12 februari 1273: het eerste waterbestuur in het rivierengebied

De oudste vermelding van waterschapsbestuur in het werkgebied van Waterschap Rivierenland is ook de eerste vermelding van de legendarische Grote Waard. Langs de Maas versterkt graaf Floris V van Holland zijn grip op het water en op de grens met Gelre, Brabant en Kleve. Wat gebeurde er precies 750 jaar geleden?

Als de jonge graaf en de heer van Heusden op zondag 12 februari 1273 hun overeenkomst sluiten over dijkbeheer langs de Maas, zijn die dijken niet nieuw. Gemeenschappen op hogere oeverwallen beschermen hun grond met kades. Langs de rivier heten ze dijken, haaks op de rivier leiden ‘zijwendes’ het water naar het lagere achterland. Na de grote ontginning van het Hollandse veen sinds ongeveer het jaar 1000 ligt dat land steeds lager ten opzichte van de rivieren. De bodem daalt door inklink en wateroverlast neemt toe.

De dijk sluit

Ook tussen de Hollandse steden Dordrecht en Geertruidenberg krijgt regionaal waterbeheer vorm in de dertiende eeuw. Dijken tussen dorpen groeien aan elkaar, waardoor een ‘ringdijk’ ontstaat rondom een agrarisch gebied. De Hollandse graven moedigen dit actief aan: zo kregen de heren van Altena en Horne al te horen dat zij stroompjes als de Werken en de Alm moesten afdammen en de dijk langs de Merwede sluitend moesten maken.

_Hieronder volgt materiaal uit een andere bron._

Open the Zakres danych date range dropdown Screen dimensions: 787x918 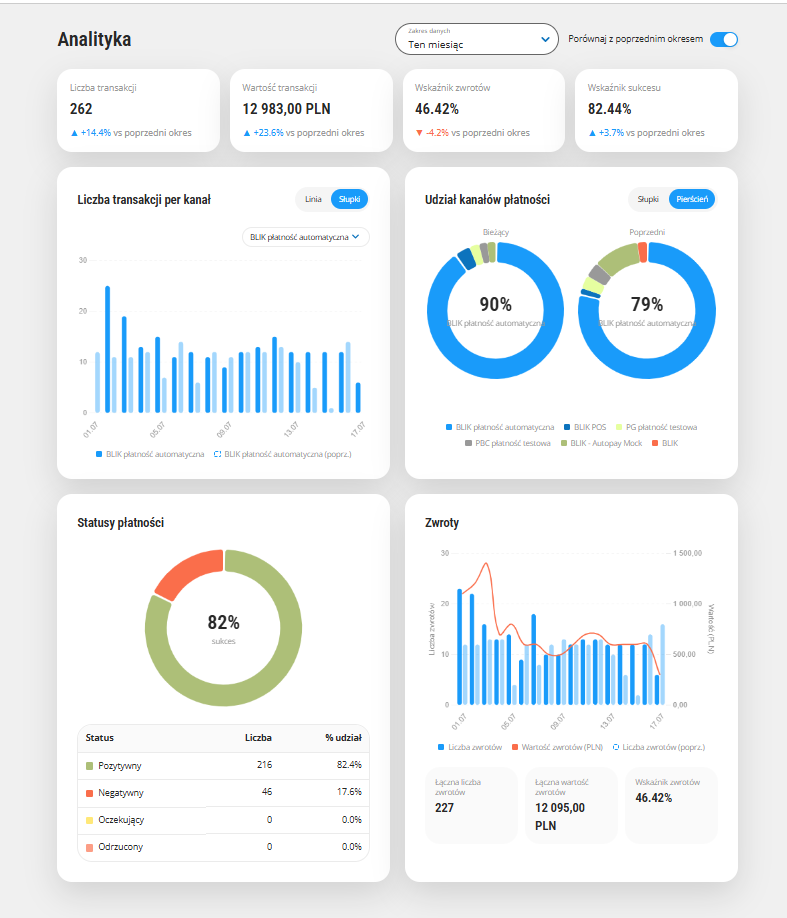point(477,39)
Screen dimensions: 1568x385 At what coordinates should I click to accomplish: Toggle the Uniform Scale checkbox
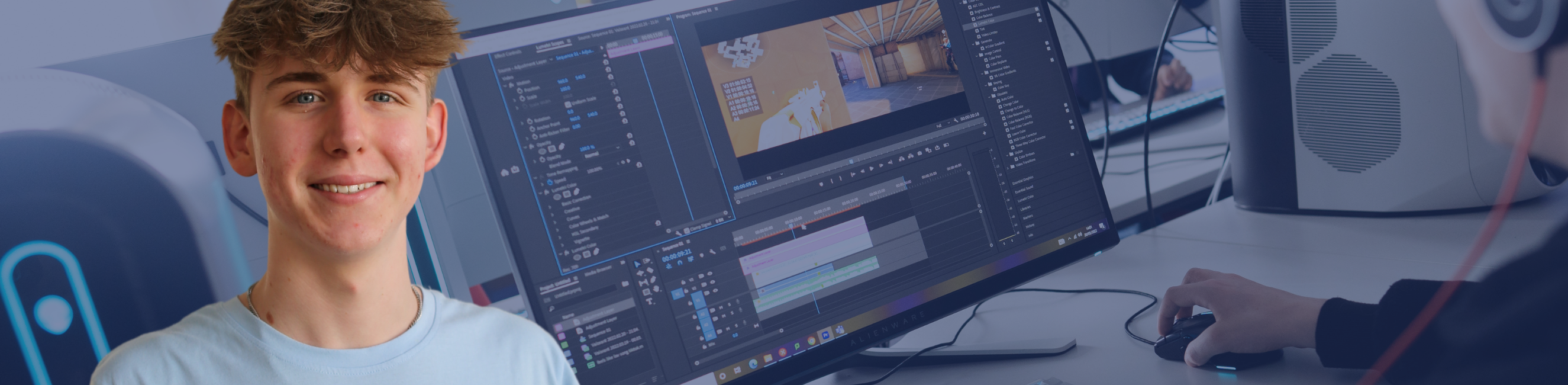tap(568, 104)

Nieuw in 1273 is dat de graaf van Holland voor het eerst in dit gebied een regionaal waterbestuur instelt – de vroegste voorloper van het huidige Waterschap Rivierenland. Bovendien is in de akte met Heusden voor het eerst sprake van de Grote Waard.

Graaf Floris V van Holland (rechts) en zijn vader, rooms-koning Willem II, op een 15de-eeuwse tekening.

De akte: schouw en heemraden

De originele akte van 1273 ging verloren, maar een kopie van omstreeks 1330 bleef bewaard in de grafelijke stukken. De kopie is gemaakt door monniken in Dordrecht en draagt het stadszegel. In de akte draagt Jan, heer van Heusden, de schouw op de Zijwinde en de ‘Hoefdijck’ tot aan het gebied van de heer van Altena over aan Floris, graaf van Holland. Bij Veen markeren de Kaaie Poale de grens met Altena nog altijd. De Hoefdijck (hoofddijk) is de Hoge Maasdijk tot bij Haarsteeg. Daar begint de Zijwinde (nu Inlaag- en Voordijk) tot aan Vlijmen. Het zuidelijke deel valt in het huidige waterschap Aa en Maas. Vooral de oude rivierdijk langs de inmiddels Afgedamde Maas volgt nog altijd hetzelfde traject. Omdat recente dijkversterkingen vermeden werden met de aanleg van de Kromme Nol kering, behield deze dijk haar oude, smalle vorm.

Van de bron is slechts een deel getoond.